● Text shown:
= French Vermonters =

French Americans in Vermont, USA

French-Canadian farmers who are gathering corn on a farm near Sheldon, Vermont. Photographed by Jack Delano, Farm Security Administration, August 1941.

French Vermonters (Vermontois) are Americans of French descent who reside in the State of Vermont. A majority of present-day French Vermonters are descendants of French Canadians who emigrated from the Province of Quebec in the nineteenth and twentieth centuries.

Historically, French Vermonters have been more rural and more dispersed than Franco-Americans in other New England states. Though mills in Burlington and Winooski attracted immigrant workers, other French Canadians gravitated towards farms and a variety of opportunities in small towns and cities, particularly in the northern half of the state. Wherever feasible, immigrants and their descendants established distinct institutions that reflected their culture.

● Work order A: Retype the passage from the text on French Vermonters, beginning at the words "French Vermonters (Vermontois)" and stopping after the words "and twentieth centuries.".
● Work order B:
Answer these questions from the text on French Vermonters.
(i) Who photographed the French-Canadian farmers near Sheldon, and in what month and year?
(ii) From which province did most present-day French Vermonters' ancestors emigrate?
(iii) In which two places did mills attract immigrant workers?

● Supplied data:
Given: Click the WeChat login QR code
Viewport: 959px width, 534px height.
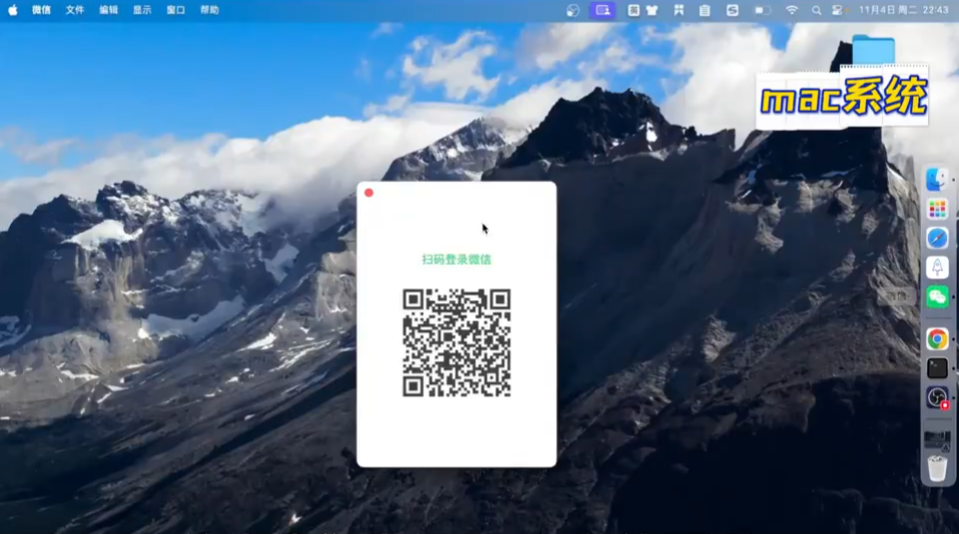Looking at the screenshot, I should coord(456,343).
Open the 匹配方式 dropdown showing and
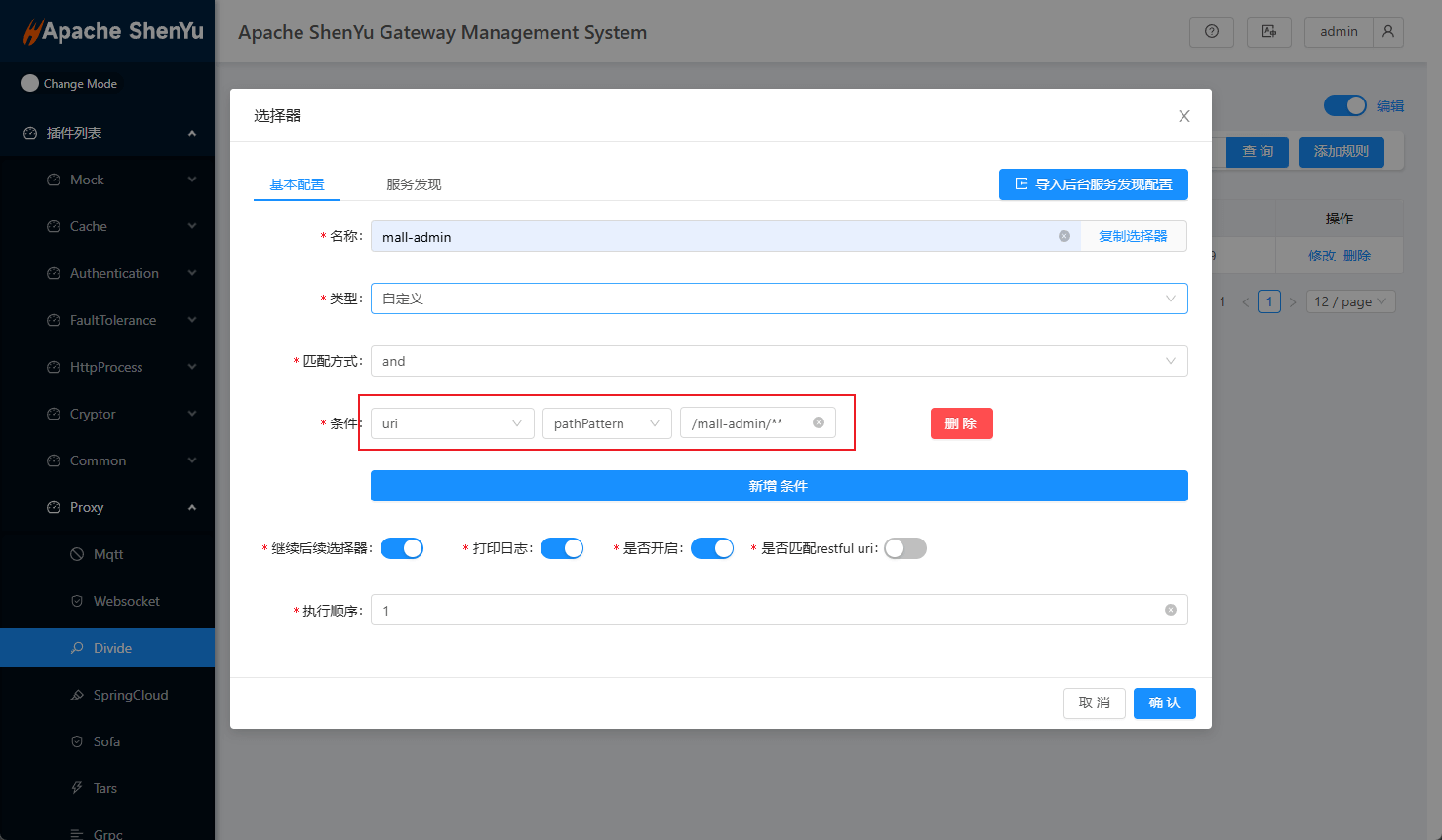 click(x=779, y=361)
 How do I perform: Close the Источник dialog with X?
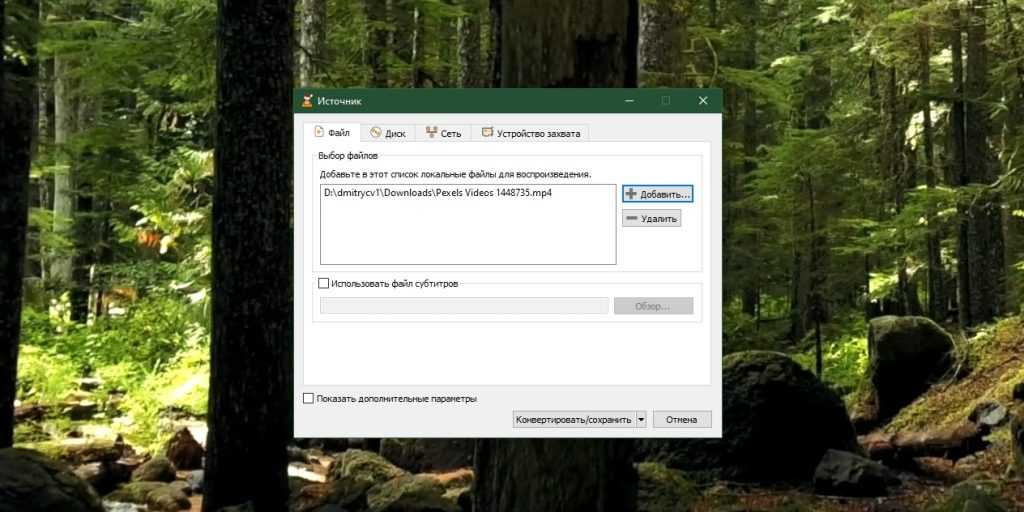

● Exercise result A:
French Vermonters (Vermontois) are Americans of French descent who reside in the State of Vermont. A majority of present-day French Vermonters are descendants of French Canadians who emigrated from the Province of Quebec in the nineteenth and twentieth centuries.

● Exercise result B:
(i) Jack Delano, in August 1941.
(ii) The Province of Quebec.
(iii) Burlington and Winooski.